The responsibility for follow-up of patients considered clinically appropriate for CSCS care, including those with Type 1 Diabetes, who are clinic defaulters or poor attendees for care will primarily be the responsibility of the Diabetes Specialist Nursing Service who will develop a structured and full-proof mechanism to ensure ongoing contact with this group of patients. This mechanism will include communication and collaboration with the patient’s GP. Within the Continuing Specialist Care Service there are specialist clinics, often operated in collaboration with specialists from other disciplines. e.g. foot, renal and antenatal clinics.

Type 1 Diabetes


Patients with Type 1 Diabetes will enter the System as young adults, either at diagnosis or following transfer from the Paediatric Diabetes Service.

Ongoing care, assessment and monitoring will routinely be offered within the Continuing Specialist Care Service.

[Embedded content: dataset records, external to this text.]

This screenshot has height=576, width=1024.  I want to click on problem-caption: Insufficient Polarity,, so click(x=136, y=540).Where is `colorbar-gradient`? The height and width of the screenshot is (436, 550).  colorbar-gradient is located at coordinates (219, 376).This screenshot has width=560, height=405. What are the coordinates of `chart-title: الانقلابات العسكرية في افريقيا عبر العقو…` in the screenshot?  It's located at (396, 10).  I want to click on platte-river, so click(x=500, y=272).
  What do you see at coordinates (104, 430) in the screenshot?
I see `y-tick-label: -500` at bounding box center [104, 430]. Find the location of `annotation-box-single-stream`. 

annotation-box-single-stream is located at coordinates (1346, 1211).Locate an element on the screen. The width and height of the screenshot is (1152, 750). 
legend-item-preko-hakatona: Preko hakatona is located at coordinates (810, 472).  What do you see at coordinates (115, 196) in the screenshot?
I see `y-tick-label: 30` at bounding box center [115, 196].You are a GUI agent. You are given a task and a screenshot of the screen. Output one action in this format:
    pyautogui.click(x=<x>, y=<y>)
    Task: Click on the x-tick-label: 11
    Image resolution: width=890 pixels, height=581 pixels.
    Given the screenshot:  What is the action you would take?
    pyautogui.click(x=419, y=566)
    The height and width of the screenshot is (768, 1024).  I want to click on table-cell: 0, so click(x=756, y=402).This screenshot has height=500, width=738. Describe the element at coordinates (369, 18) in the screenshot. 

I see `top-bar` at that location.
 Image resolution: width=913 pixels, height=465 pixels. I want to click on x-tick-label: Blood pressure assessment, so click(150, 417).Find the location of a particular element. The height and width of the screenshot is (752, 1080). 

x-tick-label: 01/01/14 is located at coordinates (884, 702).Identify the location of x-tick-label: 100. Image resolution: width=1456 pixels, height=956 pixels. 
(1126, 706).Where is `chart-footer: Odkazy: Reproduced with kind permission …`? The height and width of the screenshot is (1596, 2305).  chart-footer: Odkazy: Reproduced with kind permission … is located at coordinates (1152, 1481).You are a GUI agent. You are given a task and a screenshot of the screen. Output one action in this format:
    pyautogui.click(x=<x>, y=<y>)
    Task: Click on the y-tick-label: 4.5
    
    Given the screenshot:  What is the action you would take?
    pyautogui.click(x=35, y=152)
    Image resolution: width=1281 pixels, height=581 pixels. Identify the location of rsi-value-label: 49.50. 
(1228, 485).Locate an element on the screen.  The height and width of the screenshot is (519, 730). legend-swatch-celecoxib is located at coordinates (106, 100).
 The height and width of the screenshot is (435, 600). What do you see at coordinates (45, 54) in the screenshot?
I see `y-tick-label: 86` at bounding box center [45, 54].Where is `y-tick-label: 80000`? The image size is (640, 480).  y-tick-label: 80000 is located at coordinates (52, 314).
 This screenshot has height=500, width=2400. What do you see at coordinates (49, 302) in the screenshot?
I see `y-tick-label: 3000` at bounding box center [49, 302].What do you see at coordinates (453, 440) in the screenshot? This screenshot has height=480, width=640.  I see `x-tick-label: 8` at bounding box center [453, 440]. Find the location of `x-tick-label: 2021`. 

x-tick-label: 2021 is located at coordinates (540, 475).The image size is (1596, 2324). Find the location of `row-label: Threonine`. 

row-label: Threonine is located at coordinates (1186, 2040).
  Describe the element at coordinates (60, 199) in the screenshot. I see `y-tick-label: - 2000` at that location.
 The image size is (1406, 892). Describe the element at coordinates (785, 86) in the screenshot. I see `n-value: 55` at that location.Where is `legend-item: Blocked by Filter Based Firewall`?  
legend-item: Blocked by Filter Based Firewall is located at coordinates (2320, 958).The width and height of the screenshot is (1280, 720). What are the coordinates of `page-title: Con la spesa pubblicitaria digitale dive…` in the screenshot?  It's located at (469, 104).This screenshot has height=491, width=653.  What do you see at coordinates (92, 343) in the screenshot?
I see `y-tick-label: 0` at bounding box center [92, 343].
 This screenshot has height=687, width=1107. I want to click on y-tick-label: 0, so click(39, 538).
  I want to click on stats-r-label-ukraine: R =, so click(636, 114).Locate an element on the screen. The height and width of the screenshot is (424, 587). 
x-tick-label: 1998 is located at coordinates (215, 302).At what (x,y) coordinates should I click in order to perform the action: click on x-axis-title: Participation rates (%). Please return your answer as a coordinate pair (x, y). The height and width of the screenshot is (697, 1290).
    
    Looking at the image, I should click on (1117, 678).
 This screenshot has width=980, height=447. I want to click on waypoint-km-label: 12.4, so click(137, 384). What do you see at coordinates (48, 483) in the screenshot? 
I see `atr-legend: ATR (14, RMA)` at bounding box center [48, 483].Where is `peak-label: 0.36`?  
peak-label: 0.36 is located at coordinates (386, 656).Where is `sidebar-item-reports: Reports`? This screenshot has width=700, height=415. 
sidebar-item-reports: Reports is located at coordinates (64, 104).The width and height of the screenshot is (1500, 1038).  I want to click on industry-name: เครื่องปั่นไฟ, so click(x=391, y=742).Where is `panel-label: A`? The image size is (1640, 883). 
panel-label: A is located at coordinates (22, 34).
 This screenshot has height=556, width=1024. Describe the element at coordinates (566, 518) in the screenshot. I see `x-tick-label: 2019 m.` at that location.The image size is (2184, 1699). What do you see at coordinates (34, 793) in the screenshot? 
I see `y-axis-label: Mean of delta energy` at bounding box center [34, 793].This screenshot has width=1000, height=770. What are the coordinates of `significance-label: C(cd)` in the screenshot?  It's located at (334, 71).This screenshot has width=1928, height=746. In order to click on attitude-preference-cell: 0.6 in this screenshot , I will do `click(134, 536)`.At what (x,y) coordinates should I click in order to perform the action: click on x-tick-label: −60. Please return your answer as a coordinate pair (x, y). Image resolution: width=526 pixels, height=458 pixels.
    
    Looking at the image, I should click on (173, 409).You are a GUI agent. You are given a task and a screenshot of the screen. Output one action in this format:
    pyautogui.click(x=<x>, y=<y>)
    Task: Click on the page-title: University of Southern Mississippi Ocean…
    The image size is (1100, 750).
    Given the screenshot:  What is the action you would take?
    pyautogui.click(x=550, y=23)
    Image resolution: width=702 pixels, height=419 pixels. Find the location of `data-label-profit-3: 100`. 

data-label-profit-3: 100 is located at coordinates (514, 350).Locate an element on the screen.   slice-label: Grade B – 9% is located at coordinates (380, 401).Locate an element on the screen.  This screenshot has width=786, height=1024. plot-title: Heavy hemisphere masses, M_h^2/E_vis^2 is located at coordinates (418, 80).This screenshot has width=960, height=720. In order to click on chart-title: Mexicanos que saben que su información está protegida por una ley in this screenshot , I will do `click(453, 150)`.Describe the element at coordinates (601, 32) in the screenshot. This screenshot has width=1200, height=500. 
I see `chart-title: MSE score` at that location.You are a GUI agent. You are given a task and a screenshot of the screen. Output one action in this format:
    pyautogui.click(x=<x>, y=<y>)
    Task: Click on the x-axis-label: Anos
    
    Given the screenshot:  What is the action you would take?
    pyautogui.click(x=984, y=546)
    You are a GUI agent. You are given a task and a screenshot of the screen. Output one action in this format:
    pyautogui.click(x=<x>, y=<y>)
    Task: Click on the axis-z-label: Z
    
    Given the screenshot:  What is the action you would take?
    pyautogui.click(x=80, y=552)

Shared-care arrangements can be agreed between GP and specialist team on a patient-by-patient basis, for patients with well-controlled Type 1 diabetes without complications or with stable complications. Such patients should receive an assessment within the Specialist service at least annually.

Patients with Type 1 Diabetes who are clinic defaulters or poor attendees, will be followed up by the Diabetes Specialist Nurses in the first instance. Thereafter a letter will be sent to inform the relevant GP of those patients who chronically default for review by the specialist team. In such cases, no routine review appointments may be made but re-referral after discussion with the patient would be welcomed.